The Suitability Model and the Environmental and Community Risk model were combined to create an index of Best Locations to place potential future Frac Sand Mines in Trempealeau County, Wisconsin (Fig. 18).


Fig. 18: Best Frac Sand Mine Locations with the least environmental and community impacts and most suitable land criteria where 1=least optimal and 6= most optimal. 

Viewshed Analysis

Suitable mine locations viewable from Hill Cliff Park (Fig. 19).
Fig. 19: Suitable mine locations able to be seen from Hill Cliff Park. 


Discussion


The suitability model shows much of the suitable lands for potential future frac sand mines are within the middle to northern portion of Trempealeau County. These are areas that contain ideal sandstone types, exclude all wetland and areas with standing water, areas with more gentler slopes, and areas in which the water table is relatively closer to the land surface. 

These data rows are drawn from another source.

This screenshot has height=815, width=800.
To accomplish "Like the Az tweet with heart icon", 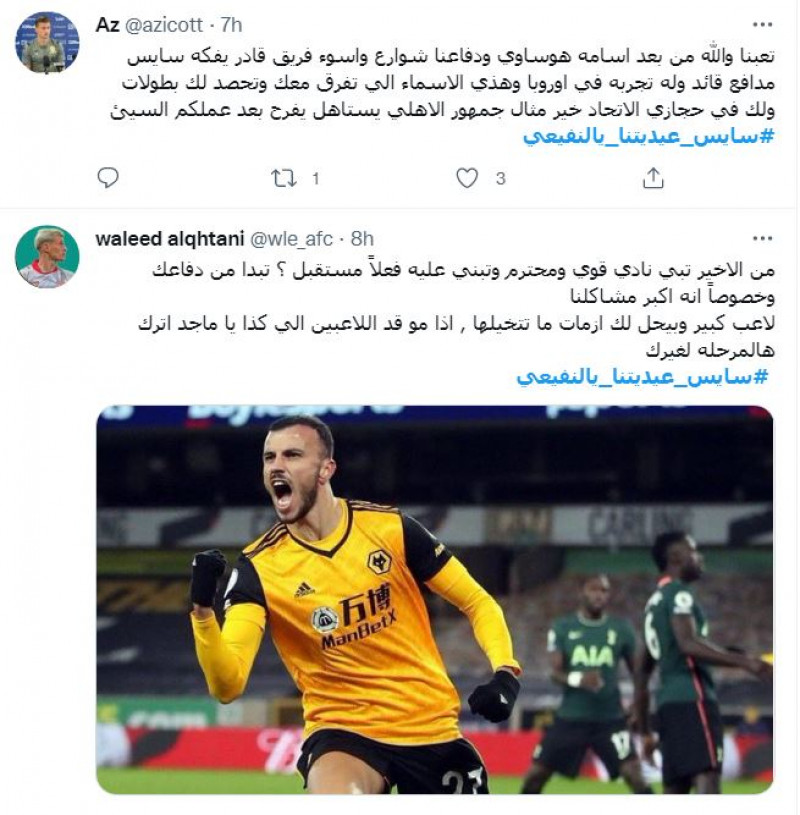I will (x=467, y=178).
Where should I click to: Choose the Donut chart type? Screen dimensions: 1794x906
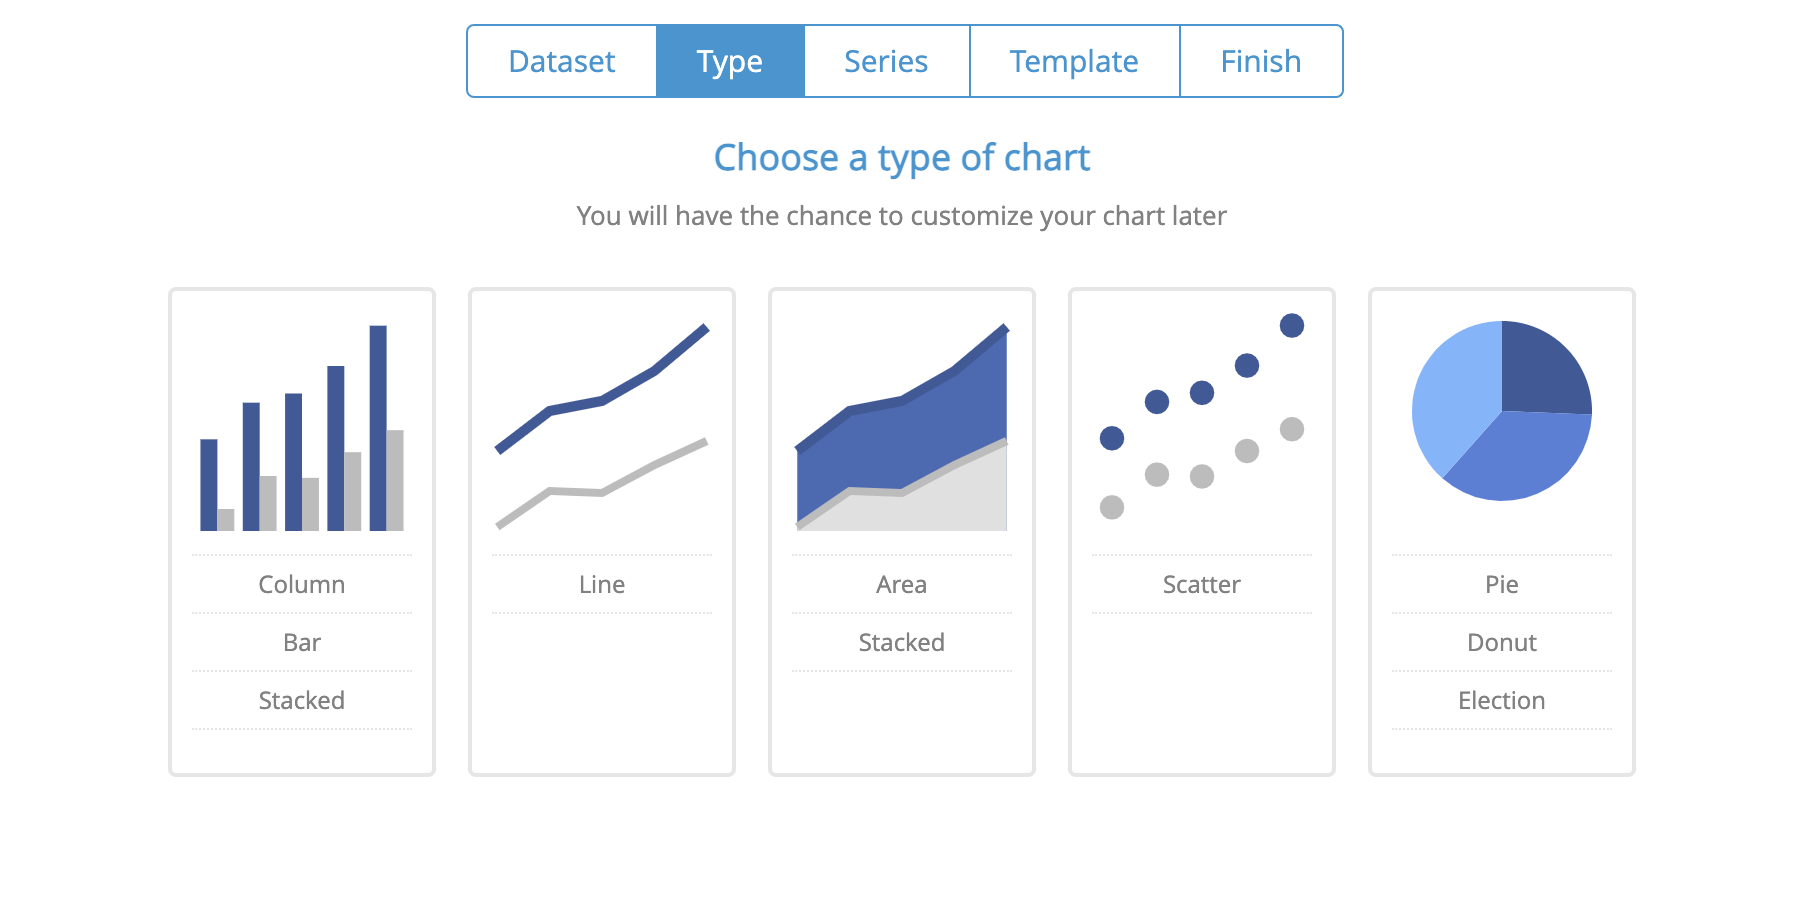click(x=1501, y=642)
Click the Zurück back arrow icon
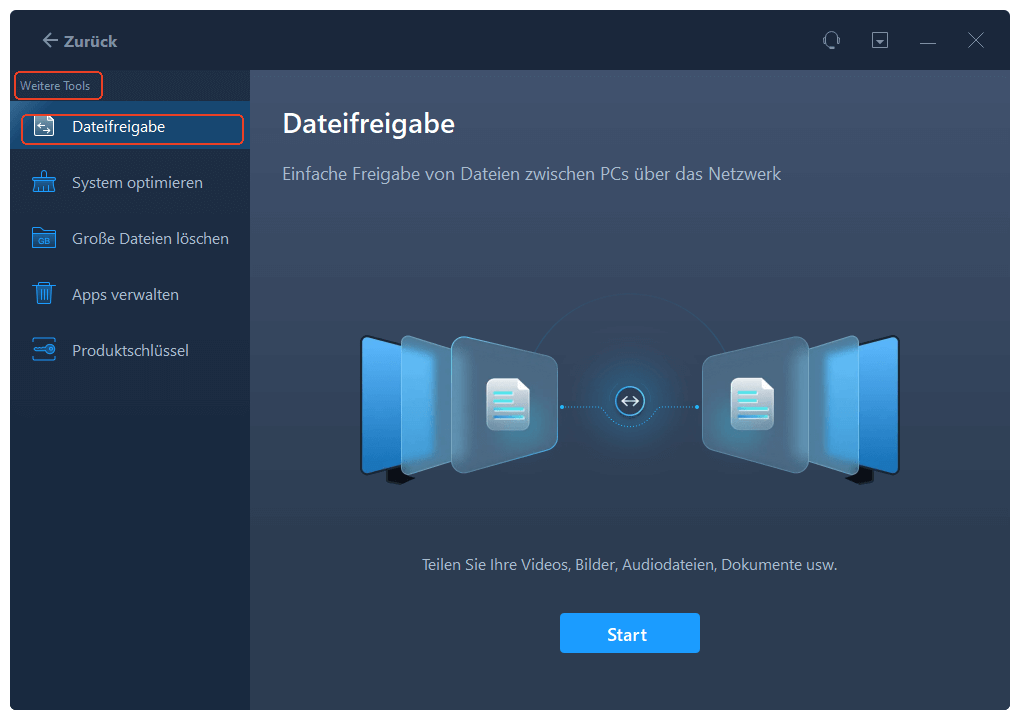This screenshot has width=1020, height=720. [49, 41]
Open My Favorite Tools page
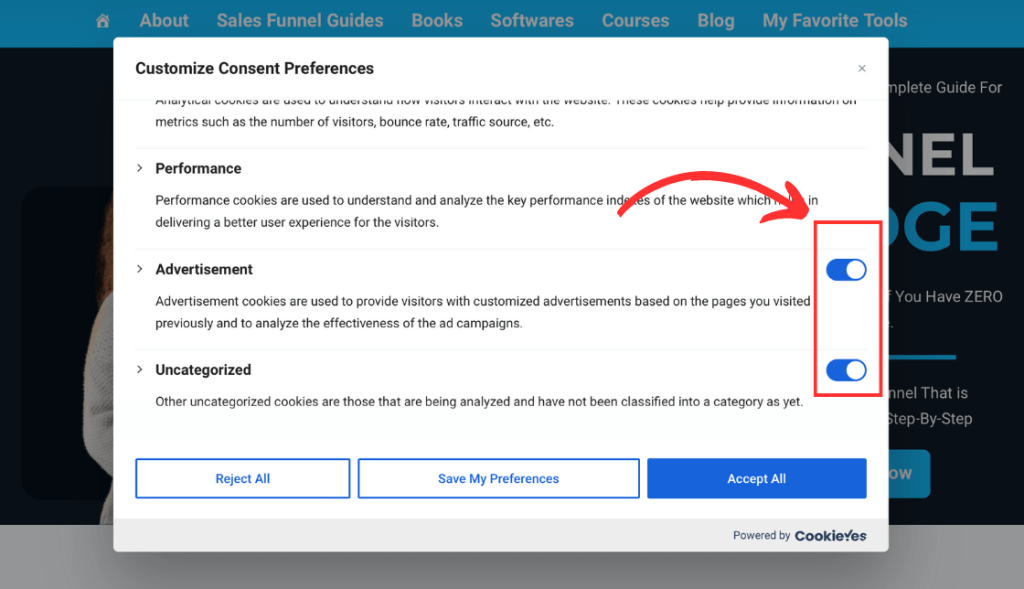The height and width of the screenshot is (589, 1024). (x=834, y=20)
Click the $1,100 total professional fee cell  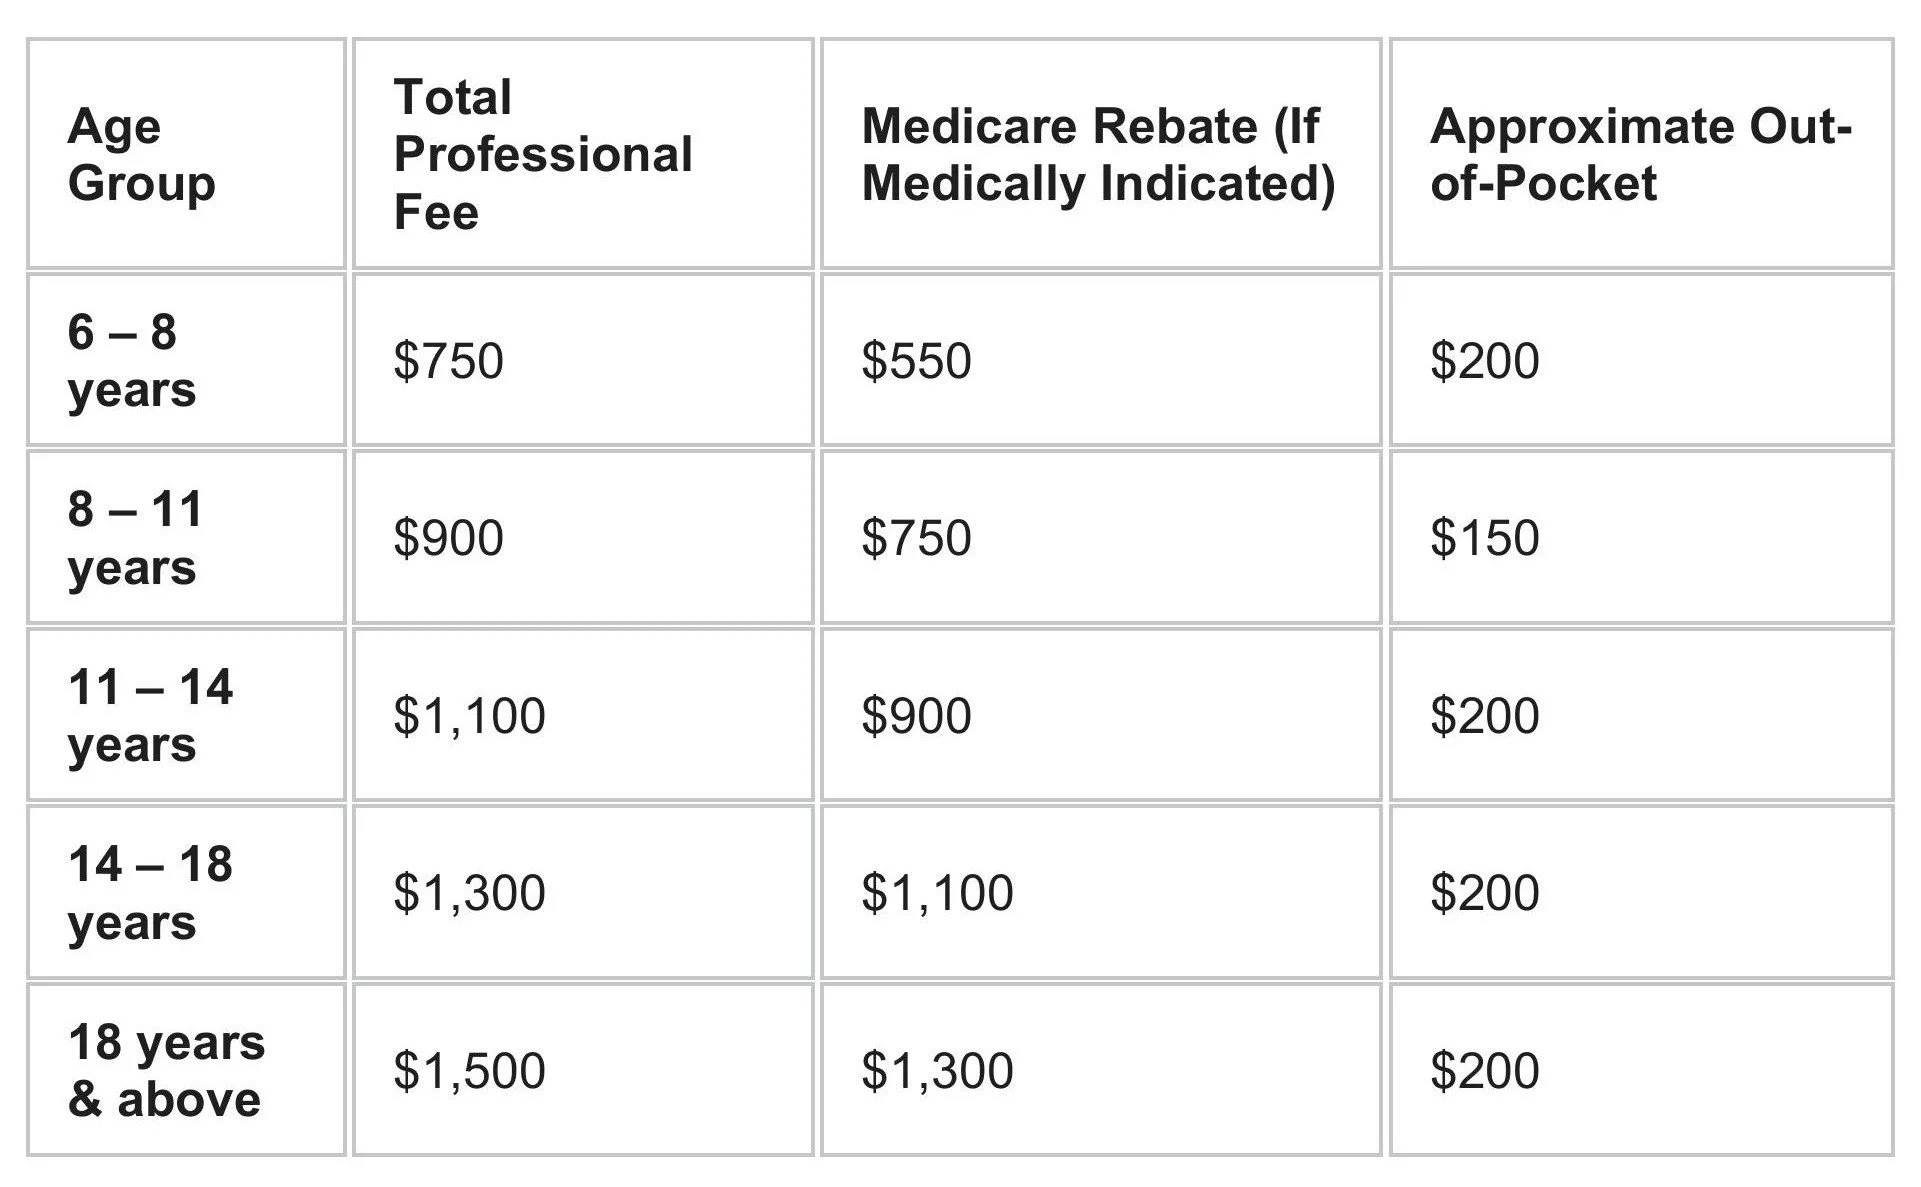tap(469, 716)
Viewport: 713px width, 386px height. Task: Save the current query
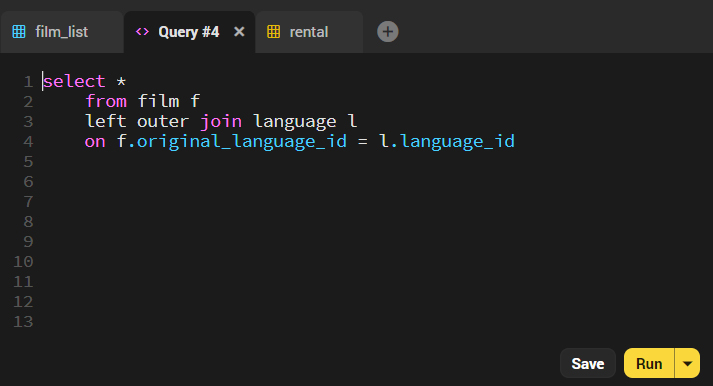(x=587, y=363)

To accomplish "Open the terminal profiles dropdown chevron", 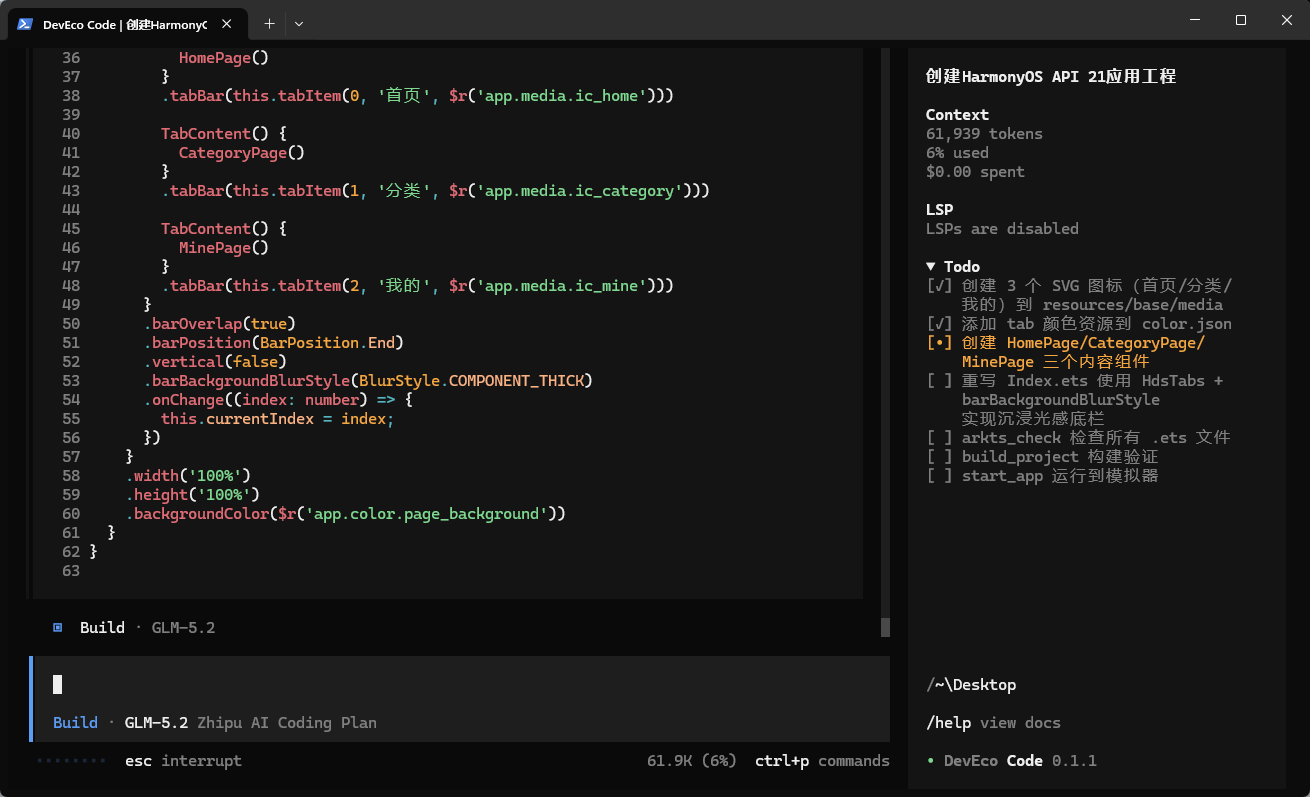I will point(299,23).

The risk model shows that much of the area in Trempealeau County is a risk to environmental and community factors. There are only small areas of land in which frac sand mines would not be as much a risk to residential zones, school districts, wildlife zones, prime farmland, and perennial streams. 

The Best Locations index shows areas of Trempealeau county with the least amount of environmental and community impacts and the highest level of land suiability given all of the criteria investigated during this activity. Much of the land in Trempealeau County is ill-advised for use for frac sand mines. It would be advised to only build future frac sand mines in the designated locations mapped in Figure 18 with the highest ranking.

According to the viewshed analysis, much of the suitable mine locations are within view from Hill Cliff Park, a popular tourist attraction in Trempealeau County. Some of the least suitable land for mines is out of sight from Hill Cliff Park. This makes building frac sand mines in suitable locations difficult if it is of high importance to hide it from sight from Hill Cliff Park.


Conclusion


During this activity, I created multiple spatial layers in ModelBuilder by utilizing conversion and spatial anylist tools. I was able to created suitability and risk models as well as a combined suitability and risk index for frac sand mine locations utilizing raster calculator in map algebra tools and even experimented with viewshed to see if potential best locations for mines could be seen from a popular park attraction. This activity was important for practicing setting up risk and suitability assessments that can be used for future projects such as estimating potential threats to an endangered species or finding best locations for structures designed to boost ecosystem biodiversity. 



Sources:

For Travel Information and Parks in Trempealeau County: http://www.travelwisconsin.com/southwest/trempealeau-county/galesville

Trempealeau County Land Record's Division Website for Water Table Elevation Data: https://wgnhs.uwex.edu/pubs/000444/



Thursday, November 19, 2015

Network Analysis

Objective:


Road damage caused by transport of sand via trucks from mines to rail terminals is a concern many Wisconsin communities have. The weight from these trucks can have impacts on the amount and frequency of road maintenance necessary to keep the roads safe for travelers which influences the dollar amount communities pay for this maintenance. Although some costs of road maintenance can be lessened through agreements between county governments and mining companies such as the Road Upgrade Maintenence Agreement (RUMA), it is critical to understand the base impact these mining companies could have on the road systems. In 2013, it was estimated that each year, mining companies in Wisconsin would transport 40 million tons of frac sand out of Wisconsin via trucks and rail cars (Hart, Adams, and Schwartz, 2013). This would undoubtedly heavily impact roadways for county residents as much of this sand would be trucked via rural roadways to railways. The video below shows a 40-minute time lapse of trucks transporting sand to and from a mine near Bloomer, Wisconsin and demonstrates just how much sand is transported from these sand mines.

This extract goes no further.